Another type, called Cologuard, tests for abnormal DNA and blood in a stool sample that could indicate polyps or cancer. It can be performed every three years.
“If any of these at-home tests are abnormal, then a colonoscopy should be performed to further evaluate the cause for the abnormal test,” Dr. Kokoy-Mondragon said.
Colonoscopies, rather than at-home tests, are warranted for people with a family history of colon cancer, those who have previously had polyps and anyone with abnormal symptoms such as rectal bleeding.
A colonoscopy is performed under sedation, typically at an out-patient surgery center. It allows a doctor to examine the inside of the colon and rectum using a long flexible tube with a tiny light and video camera. Instruments can be passed through the tube to remove any polyps. The procedure typically lasts about 30 minutes and patients must arrange for someone to drive them home.
But Dr. Kokoy-Mondragon said even many patients who qualify for at-home testing are opting to get a colonoscopy instead because it can generally be done less frequently, is well tolerated and is both preventative and therapeutic.
“If your colonoscopy is normal, meaning there were no polyps, then typically you can repeat your colonoscopy in 10 years vs. the more frequent at-home tests,” she said.
A test to screen and treat
Dr. Kokoy-Mondragon said colonoscopies are a distinctive screening tool because of their ability to find polyps and immediately take them out.
“The goal is to remove these pre-cancerous polyps before they cause any issues,” Dr. Kokoy-Mondragon said. “It’s not only a screening – just telling you that you have polyps – it’s therapeutic in the sense that it’s removing the polyps at the time of the exam.”
Colonoscopies require advance preparation to empty the bowels so the camera inserted into the colon can reveal polyps. The process involves a clear liquid diet the day before the procedure and typically drinking laxatives mixed in liquid to cleanse the bowel effectively.

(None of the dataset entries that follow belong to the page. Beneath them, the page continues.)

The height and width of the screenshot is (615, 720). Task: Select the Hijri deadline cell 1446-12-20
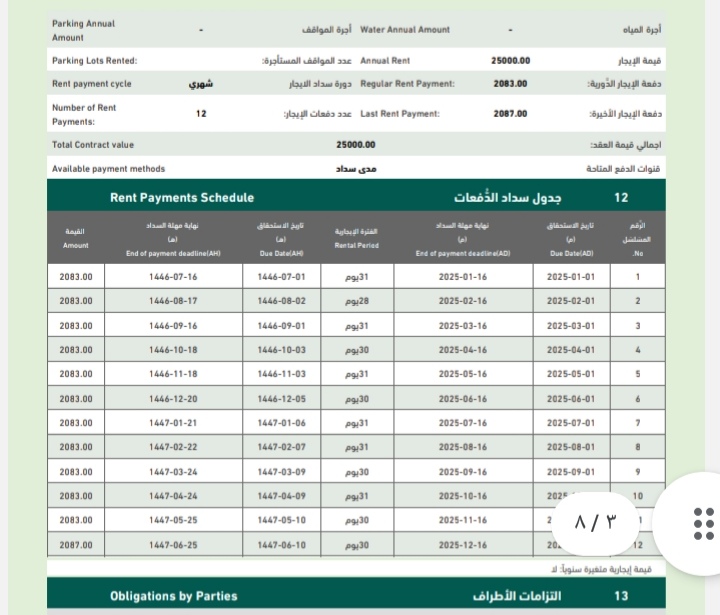[x=173, y=399]
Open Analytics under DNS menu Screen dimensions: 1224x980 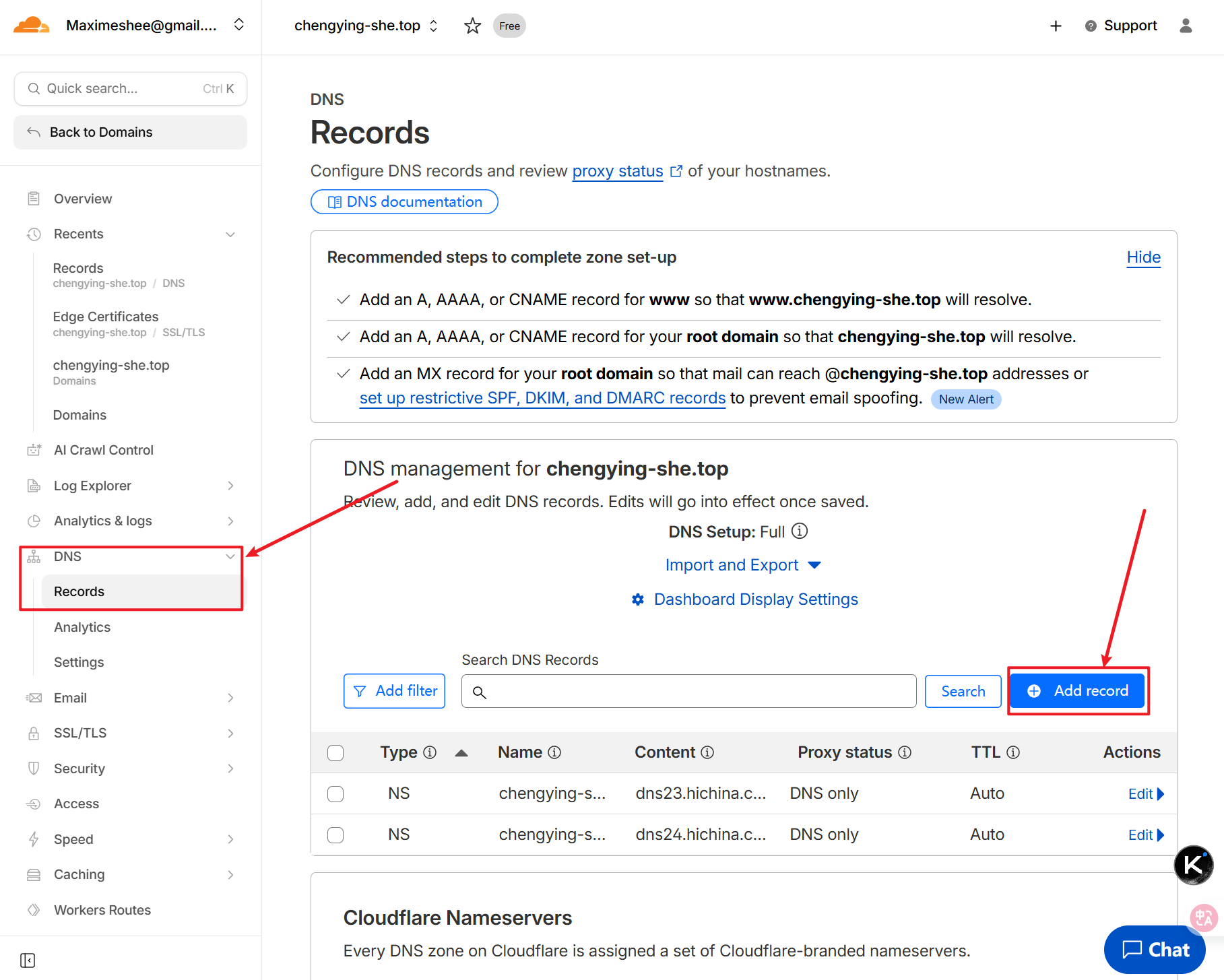tap(82, 627)
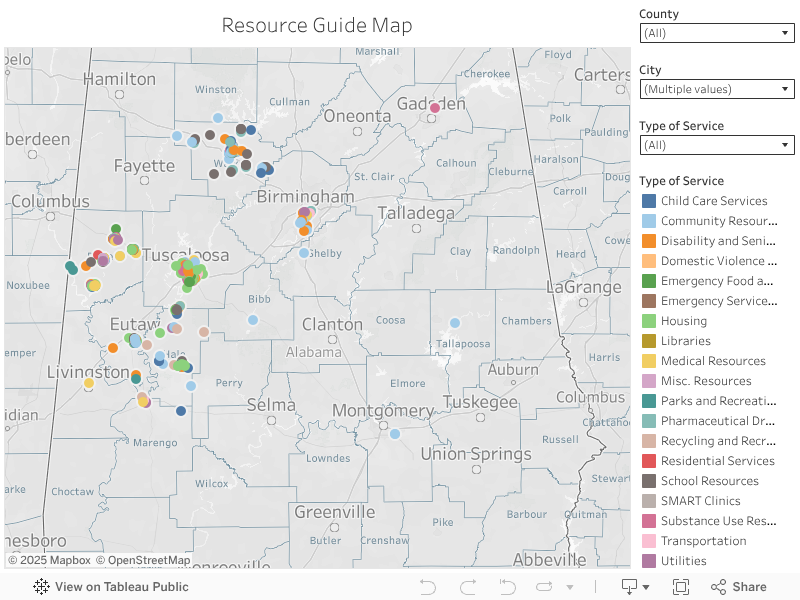Viewport: 800px width, 600px height.
Task: Click the Redo arrow in the toolbar
Action: 467,587
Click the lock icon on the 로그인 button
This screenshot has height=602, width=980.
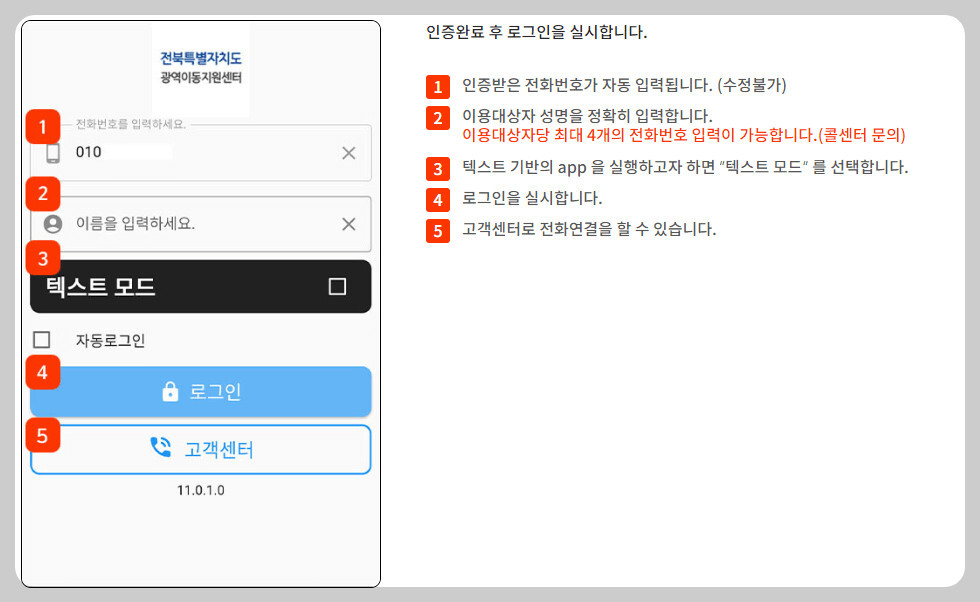coord(170,391)
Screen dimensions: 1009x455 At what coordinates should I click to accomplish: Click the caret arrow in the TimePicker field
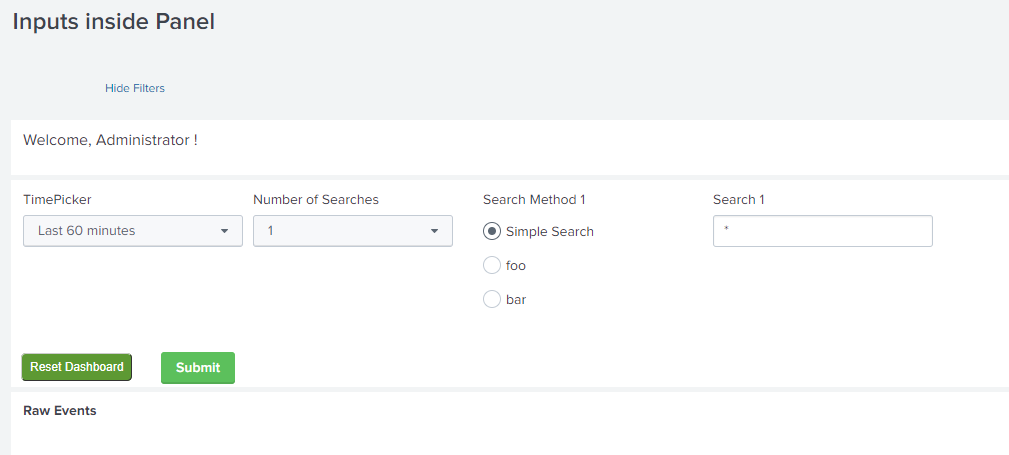pos(224,231)
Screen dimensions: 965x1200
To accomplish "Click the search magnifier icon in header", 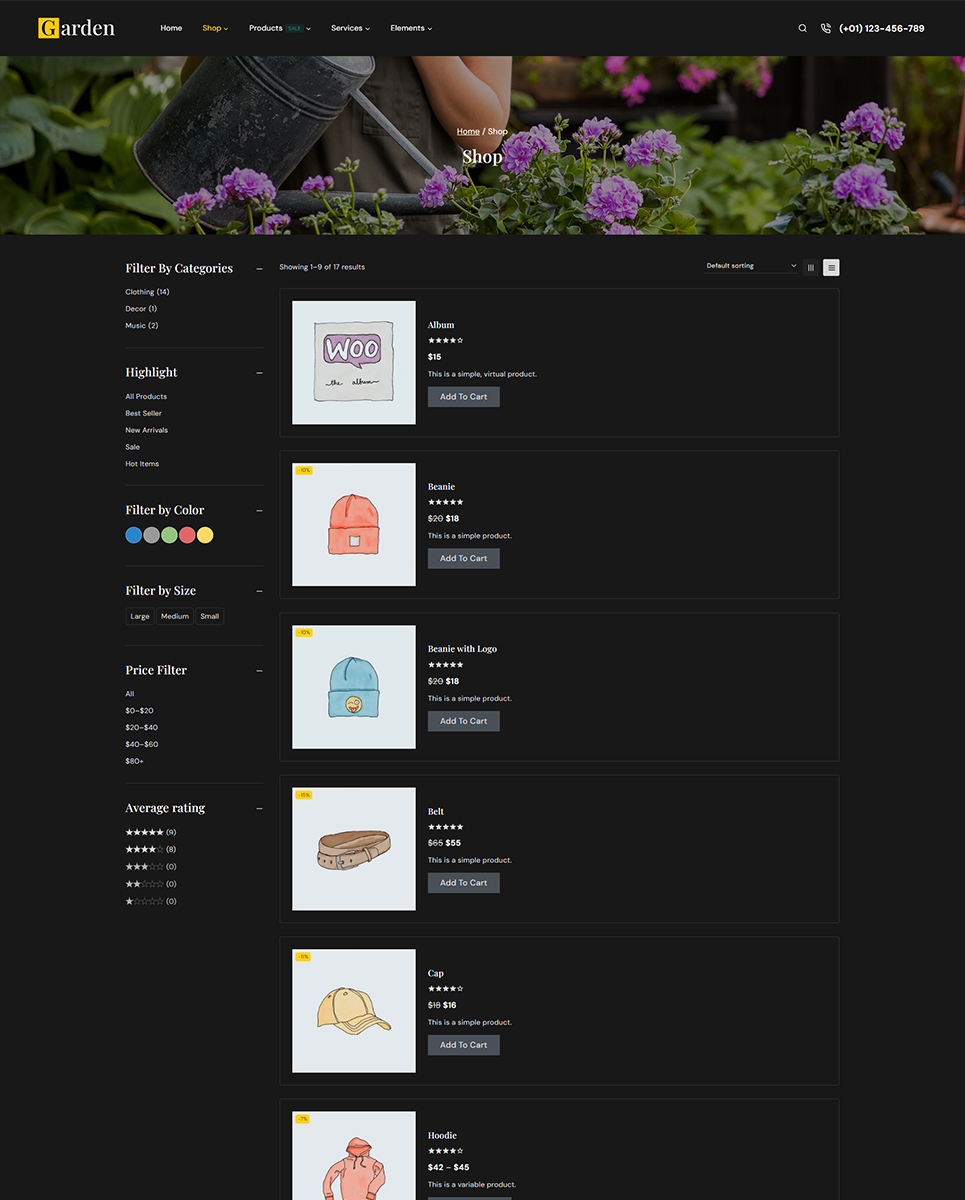I will click(802, 28).
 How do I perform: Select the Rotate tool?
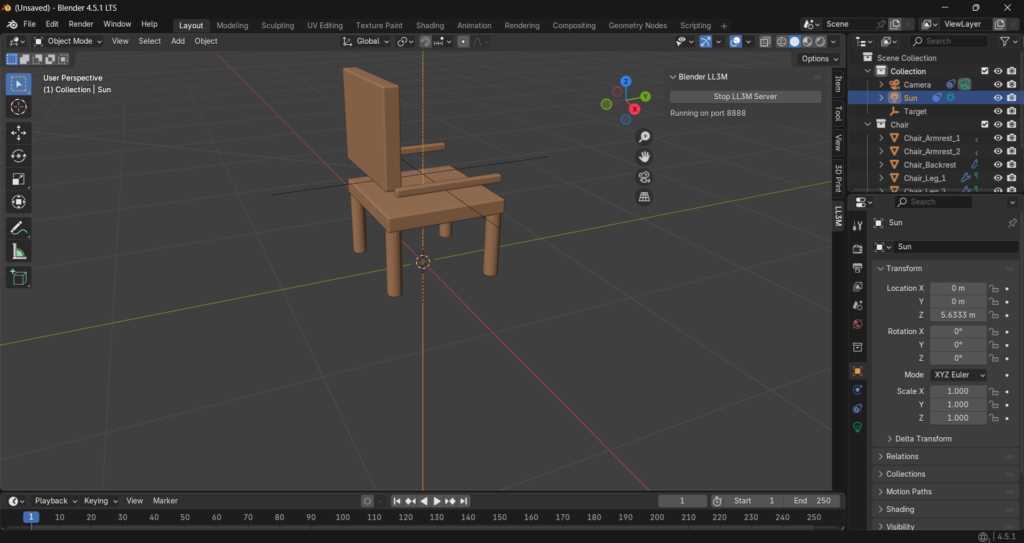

Just like screening tests, bowel prep choices have also expanded.
“There’s a lot of options that we have available now,” Dr. Kokoy-Mondragon said. “People tend to have a hard time with the big gallon of prep. We have lower-volume preps and even pills available now.”
She said the prep is extremely important for a successful exam.
“If the colon is still coated in stool or residue, it makes finding polyps much more difficult and typically we ask the patient to repeat the prep and the procedure,” she said.
If any polyps are removed, a pathologist determines what kind they are because different polyps have different propensities for becoming cancerous, Dr. Kokoy-Mondragon said.
Depending on the findings, people are typically advised to have another colonoscopy in anywhere from three to 10 years.
“If someone has a large amount of polyps, typically over 10, then we recommend another colonoscopy in one year,” she said.
The U.S. Preventive Services Task Force advises colon cancer screening until age 75. For people 76 to 85, the group recommends selective screening based on patient heath and preferences.
“Usually after 75, it’s more of a patient-doctor discussion depending on their overall co-morbidities and their colon cancer risk,” Dr. Kokoy-Mondragon said.
For patients who are ultimately diagnosed with colon cancer, she said treatment options, such as chemotherapy, have improved dramatically, as have survival rates.
“It’s definitely something that’s very treatable and the earlier we can capture it, the better outcomes there tend to be,” she said.
Dr. Kokoy-Mondragon said UCLA Health patients can obtain colorectal cancer screening referrals from their primary care doctors based on their preferences.
“It’s ultimately the patient’s choice,” she said. “We’re here to work with patients in giving them the various options and our recommendations based on their medical background. Colonoscopy is still the preferred screening option because it works as both a preventive and therapeutic measure but at-home tests may also be an option for many patients. The key is for patients to have some form of screening. The best test is the test that ultimately gets done.”
Courtney Perkes is the author of this article.